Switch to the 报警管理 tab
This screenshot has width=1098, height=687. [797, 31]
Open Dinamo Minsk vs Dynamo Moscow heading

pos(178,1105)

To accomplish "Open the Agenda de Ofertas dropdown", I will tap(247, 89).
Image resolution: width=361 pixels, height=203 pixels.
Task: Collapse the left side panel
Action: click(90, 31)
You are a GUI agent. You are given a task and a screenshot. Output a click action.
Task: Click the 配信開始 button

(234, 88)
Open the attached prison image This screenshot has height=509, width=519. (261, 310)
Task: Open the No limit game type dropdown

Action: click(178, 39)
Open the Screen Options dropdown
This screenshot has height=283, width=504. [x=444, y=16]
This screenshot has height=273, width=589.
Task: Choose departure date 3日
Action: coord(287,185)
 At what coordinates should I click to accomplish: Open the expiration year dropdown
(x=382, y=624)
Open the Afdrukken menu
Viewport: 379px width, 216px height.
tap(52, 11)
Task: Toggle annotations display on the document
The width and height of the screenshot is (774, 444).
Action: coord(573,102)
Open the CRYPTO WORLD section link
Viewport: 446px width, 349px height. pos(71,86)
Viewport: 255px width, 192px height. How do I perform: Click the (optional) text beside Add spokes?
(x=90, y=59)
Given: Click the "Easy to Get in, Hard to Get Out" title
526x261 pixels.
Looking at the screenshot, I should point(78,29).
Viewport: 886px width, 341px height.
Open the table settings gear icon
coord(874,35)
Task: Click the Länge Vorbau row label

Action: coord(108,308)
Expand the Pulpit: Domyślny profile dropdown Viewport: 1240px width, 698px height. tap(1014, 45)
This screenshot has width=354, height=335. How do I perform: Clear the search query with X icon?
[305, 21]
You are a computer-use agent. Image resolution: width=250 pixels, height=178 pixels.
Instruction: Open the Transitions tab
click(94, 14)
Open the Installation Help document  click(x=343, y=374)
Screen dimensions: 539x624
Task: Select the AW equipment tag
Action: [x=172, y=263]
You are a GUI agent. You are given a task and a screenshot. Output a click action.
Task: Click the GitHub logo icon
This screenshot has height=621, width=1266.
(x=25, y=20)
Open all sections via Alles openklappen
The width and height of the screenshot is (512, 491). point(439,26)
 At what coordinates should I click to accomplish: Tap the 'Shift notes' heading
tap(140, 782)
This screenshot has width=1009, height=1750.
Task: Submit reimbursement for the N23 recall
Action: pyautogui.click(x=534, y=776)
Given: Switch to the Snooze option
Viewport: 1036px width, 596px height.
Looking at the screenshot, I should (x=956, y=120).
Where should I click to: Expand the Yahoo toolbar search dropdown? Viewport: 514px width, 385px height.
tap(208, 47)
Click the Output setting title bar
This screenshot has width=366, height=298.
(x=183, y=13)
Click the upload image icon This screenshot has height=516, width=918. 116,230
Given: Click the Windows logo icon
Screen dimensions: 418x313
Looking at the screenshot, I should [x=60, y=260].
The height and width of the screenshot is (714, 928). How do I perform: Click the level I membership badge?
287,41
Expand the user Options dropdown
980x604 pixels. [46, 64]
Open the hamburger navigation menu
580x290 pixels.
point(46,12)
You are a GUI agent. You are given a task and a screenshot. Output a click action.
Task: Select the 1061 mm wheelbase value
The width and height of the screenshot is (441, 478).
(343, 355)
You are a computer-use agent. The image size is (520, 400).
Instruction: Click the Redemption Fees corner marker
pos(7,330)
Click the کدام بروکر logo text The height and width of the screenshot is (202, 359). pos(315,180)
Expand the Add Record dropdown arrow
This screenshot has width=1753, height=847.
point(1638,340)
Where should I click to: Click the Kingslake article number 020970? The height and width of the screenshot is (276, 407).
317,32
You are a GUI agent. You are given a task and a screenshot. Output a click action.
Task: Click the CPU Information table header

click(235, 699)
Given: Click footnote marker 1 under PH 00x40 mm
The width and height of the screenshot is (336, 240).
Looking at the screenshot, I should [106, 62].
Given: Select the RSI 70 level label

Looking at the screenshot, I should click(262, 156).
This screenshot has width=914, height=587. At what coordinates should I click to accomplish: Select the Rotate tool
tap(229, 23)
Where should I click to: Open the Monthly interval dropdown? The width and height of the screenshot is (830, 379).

TASK OBJECTIVE
Retype each record exactly, leaving nothing out.

RESPONSE
Switch to the 报警管理 tab
This screenshot has width=1098, height=687. [797, 31]
Open Dinamo Minsk vs Dynamo Moscow heading

pos(178,1105)

To accomplish "Open the Agenda de Ofertas dropdown", I will tap(247, 89).
Image resolution: width=361 pixels, height=203 pixels.
Task: Collapse the left side panel
Action: click(90, 31)
You are a GUI agent. You are given a task and a screenshot. Output a click action.
Task: Click the 配信開始 button

(234, 88)
Open the attached prison image This screenshot has height=509, width=519. (261, 310)
Task: Open the No limit game type dropdown

Action: click(178, 39)
Open the Screen Options dropdown
This screenshot has height=283, width=504. [x=444, y=16]
This screenshot has height=273, width=589.
Task: Choose departure date 3日
Action: coord(287,185)
 At what coordinates should I click to accomplish: Open the expiration year dropdown
(x=382, y=624)
Open the Afdrukken menu
Viewport: 379px width, 216px height.
tap(52, 11)
Task: Toggle annotations display on the document
The width and height of the screenshot is (774, 444).
Action: coord(573,102)
Open the CRYPTO WORLD section link
Viewport: 446px width, 349px height. pos(71,86)
Viewport: 255px width, 192px height. How do I perform: Click the (optional) text beside Add spokes?
(x=90, y=59)
Given: Click the "Easy to Get in, Hard to Get Out" title
526x261 pixels.
Looking at the screenshot, I should point(78,29).
Viewport: 886px width, 341px height.
Open the table settings gear icon
coord(874,35)
Task: Click the Länge Vorbau row label

Action: coord(108,308)
Expand the Pulpit: Domyślny profile dropdown Viewport: 1240px width, 698px height. tap(1014, 45)
This screenshot has width=354, height=335. How do I perform: Clear the search query with X icon?
[305, 21]
You are a computer-use agent. Image resolution: width=250 pixels, height=178 pixels.
Instruction: Open the Transitions tab
click(94, 14)
Open the Installation Help document  click(x=343, y=374)
Screen dimensions: 539x624
Task: Select the AW equipment tag
Action: [x=172, y=263]
You are a GUI agent. You are given a task and a screenshot. Output a click action.
Task: Click the GitHub logo icon
This screenshot has height=621, width=1266.
(x=25, y=20)
Open all sections via Alles openklappen
The width and height of the screenshot is (512, 491). point(439,26)
 At what coordinates should I click to accomplish: Tap the 'Shift notes' heading
tap(140, 782)
This screenshot has width=1009, height=1750.
Task: Submit reimbursement for the N23 recall
Action: pyautogui.click(x=534, y=776)
Given: Switch to the Snooze option
Viewport: 1036px width, 596px height.
Looking at the screenshot, I should (x=956, y=120).
Where should I click to: Expand the Yahoo toolbar search dropdown? Viewport: 514px width, 385px height.
tap(208, 47)
Click the Output setting title bar
This screenshot has width=366, height=298.
(x=183, y=13)
Click the upload image icon This screenshot has height=516, width=918. 116,230
Given: Click the Windows logo icon
Screen dimensions: 418x313
Looking at the screenshot, I should [x=60, y=260].
The height and width of the screenshot is (714, 928). How do I perform: Click the level I membership badge?
287,41
Expand the user Options dropdown
980x604 pixels. [46, 64]
Open the hamburger navigation menu
580x290 pixels.
point(46,12)
You are a GUI agent. You are given a task and a screenshot. Output a click action.
Task: Select the 1061 mm wheelbase value
The width and height of the screenshot is (441, 478).
(343, 355)
You are a computer-use agent. The image size is (520, 400).
Instruction: Click the Redemption Fees corner marker
pos(7,330)
Click the کدام بروکر logo text The height and width of the screenshot is (202, 359). pos(315,180)
Expand the Add Record dropdown arrow
This screenshot has width=1753, height=847.
point(1638,340)
Where should I click to: Click the Kingslake article number 020970? The height and width of the screenshot is (276, 407).
317,32
You are a GUI agent. You are given a task and a screenshot. Output a click action.
Task: Click the CPU Information table header

click(235, 699)
Given: Click footnote marker 1 under PH 00x40 mm
The width and height of the screenshot is (336, 240).
Looking at the screenshot, I should [106, 62].
Given: Select the RSI 70 level label

Looking at the screenshot, I should click(262, 156).
This screenshot has width=914, height=587. At what coordinates should I click to accomplish: Select the Rotate tool
tap(229, 23)
Where should I click to: Open the Monthly interval dropdown? The width and height of the screenshot is (830, 379).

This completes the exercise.